NASB: Now the Valley of Siddim was full of tar pits; and the kings of Sodom and Gomorrah fled, and they fell into them. But those who survived fled to the hill country.
CSB: Now the Siddim Valley contained many asphalt pits, and as the kings of Sodom and Gomorrah fled, some fell into them, but the rest fled to the mountains.
NLT: As it happened, the valley of the Dead Sea was filled with tar pits. And as the army of the kings of Sodom and Gomorrah fled, some fell into the tar pits, while the rest escaped into the mountains.
KJV: And the vale of Siddim was full of slimepits; and the kings of Sodom and Gomorrah fled, and fell there; and they that remained fled to the mountain.
Verse Commentary:
The previous verses in this chapter set up a showdown between the four eastern kings led by Chedorlaomer, king of Elam, and the five kings of the city-states grouped around the southern end of the Dead Sea. These five kings were rebelling against Chedorlaomer's dozen-year rule over them.

After all that set-up, though, the text tells us nothing of the battle itself. Apparently, it didn't last long. The forces of the four kings from the east were strong and had already defeated several peoples and places along their route without ever suffering any loss that we know of. The five kings of the southern Dead Sea region were no match for them.

The Valley of Siddim, where the battle took place, was full of bitumen (or tar) pits. A petroleum substance apparently oozed up from under the ground there—an interesting point to consider when one looks ahead to the fiery destruction of Sodom and Gomorrah in the near future (Genesis 19). On the run from the forces of the four eastern kings, some of the men of the five kings fell into those tar pits.
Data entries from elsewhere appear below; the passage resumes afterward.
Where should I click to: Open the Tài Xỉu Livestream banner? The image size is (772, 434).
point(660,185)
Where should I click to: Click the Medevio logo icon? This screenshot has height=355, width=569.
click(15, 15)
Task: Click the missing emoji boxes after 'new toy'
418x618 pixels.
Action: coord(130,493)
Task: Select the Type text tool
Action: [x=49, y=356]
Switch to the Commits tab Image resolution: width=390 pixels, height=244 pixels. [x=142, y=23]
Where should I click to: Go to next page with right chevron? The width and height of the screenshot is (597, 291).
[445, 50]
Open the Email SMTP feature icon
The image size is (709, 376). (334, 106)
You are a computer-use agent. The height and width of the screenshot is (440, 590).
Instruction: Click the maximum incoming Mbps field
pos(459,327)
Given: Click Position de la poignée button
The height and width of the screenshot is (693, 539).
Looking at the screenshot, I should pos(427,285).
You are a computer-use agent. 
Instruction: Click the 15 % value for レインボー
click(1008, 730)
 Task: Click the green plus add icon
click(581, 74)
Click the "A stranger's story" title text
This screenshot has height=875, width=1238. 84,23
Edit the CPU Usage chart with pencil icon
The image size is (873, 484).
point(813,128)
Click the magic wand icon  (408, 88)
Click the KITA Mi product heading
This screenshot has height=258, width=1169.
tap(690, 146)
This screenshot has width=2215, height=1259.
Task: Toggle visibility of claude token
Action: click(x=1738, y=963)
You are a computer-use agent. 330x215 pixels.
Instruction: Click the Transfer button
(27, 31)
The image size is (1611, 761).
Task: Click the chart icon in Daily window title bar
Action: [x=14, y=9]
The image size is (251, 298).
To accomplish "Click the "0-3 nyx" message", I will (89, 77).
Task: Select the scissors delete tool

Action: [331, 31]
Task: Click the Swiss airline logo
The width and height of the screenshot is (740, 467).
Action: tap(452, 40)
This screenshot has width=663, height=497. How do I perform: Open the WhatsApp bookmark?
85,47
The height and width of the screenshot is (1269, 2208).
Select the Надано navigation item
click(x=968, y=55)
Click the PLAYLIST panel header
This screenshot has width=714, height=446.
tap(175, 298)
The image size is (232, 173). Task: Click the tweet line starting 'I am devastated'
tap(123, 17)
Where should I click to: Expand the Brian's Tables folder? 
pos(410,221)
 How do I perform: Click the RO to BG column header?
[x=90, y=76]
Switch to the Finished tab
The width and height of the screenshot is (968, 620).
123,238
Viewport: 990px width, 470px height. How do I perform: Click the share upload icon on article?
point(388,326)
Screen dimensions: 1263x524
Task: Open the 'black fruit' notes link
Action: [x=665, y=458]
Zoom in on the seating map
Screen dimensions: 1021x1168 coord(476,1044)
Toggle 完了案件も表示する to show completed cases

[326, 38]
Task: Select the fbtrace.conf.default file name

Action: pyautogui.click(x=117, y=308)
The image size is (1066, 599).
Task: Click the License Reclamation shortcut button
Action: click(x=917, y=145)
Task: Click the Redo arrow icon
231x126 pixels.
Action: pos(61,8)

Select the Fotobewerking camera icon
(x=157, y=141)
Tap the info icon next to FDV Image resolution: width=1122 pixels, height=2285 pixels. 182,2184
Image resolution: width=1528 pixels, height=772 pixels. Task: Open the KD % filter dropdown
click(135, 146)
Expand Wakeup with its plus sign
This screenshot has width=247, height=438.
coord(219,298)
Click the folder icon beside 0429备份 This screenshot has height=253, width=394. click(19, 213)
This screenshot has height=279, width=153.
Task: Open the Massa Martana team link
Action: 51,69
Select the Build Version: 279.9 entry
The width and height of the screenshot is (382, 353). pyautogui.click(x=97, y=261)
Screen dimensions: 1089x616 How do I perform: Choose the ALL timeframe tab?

The rest ran into the hills that slope steeply up from the Dead Sea to the east and west.

In any case, the five rebellious kings were thoroughly defeated.
Verse Context:
Genesis 14:1–16 is an action-packed story of war between ancient city-states. Four kings from the east arrive to put down a rebellion by five kings from cities around the Dead Sea. After defeating them, the eastern kings loot Sodom, carrying off Abram's nephew Lot and all he owns in the process. Abram gathers his own small army, along with three Amorite allies, and gives chase. They catch the enemy in the northern reaches of Canaan, defeat them, and recapture all the plunder, including Lot.
Chapter Summary:
This short chapter is packed with action, adventure, and war. An army from the east comes to reestablish its rule over the kings of the city-states of Canaan. Five kings from the Dead Sea region rebel, are defeated, and Sodom is looted. Abram's nephew Lot is captured and taken away. Abram and his own small army chase down the eastern kings, defeating them and recapturing all that was lost. Returning home, Abram is met by a mysterious king and priest of God Most High called Melchizedek.
Chapter Context:
At first, Genesis 14 seems unrelated to the previous chapter. Four kings from the east come to wage war against the kings and people groups of Canaan, including five kings from cities around the Dead Sea. The eastern kings defeat all challengers, looting Sodom and carrying off Lot and his entire family. Now Abram reappears in the story to chase down the departing army, defeat them in a single night, and retrieve all that was lost. On the way home, he is met by a mysterious king and priest of God Most High known as Melchizedek.
Book Summary:
The book of Genesis establishes fundamental truths about God. Among these are His role as the Creator, His holiness, His hatred of sin, His love for mankind, and His willingness to provide for our redemption. We learn not only where mankind has come from, but why the world is in its present form. The book also presents the establishment of Israel, God's chosen people. Many of the principles given in other parts of Scripture depend on the basic ideas presented here in the book of Genesis. Within the framework of the Bible, Genesis explains the bare-bones history of the universe leading up to the captivity of Israel in Egypt, setting the stage for the book of Exodus.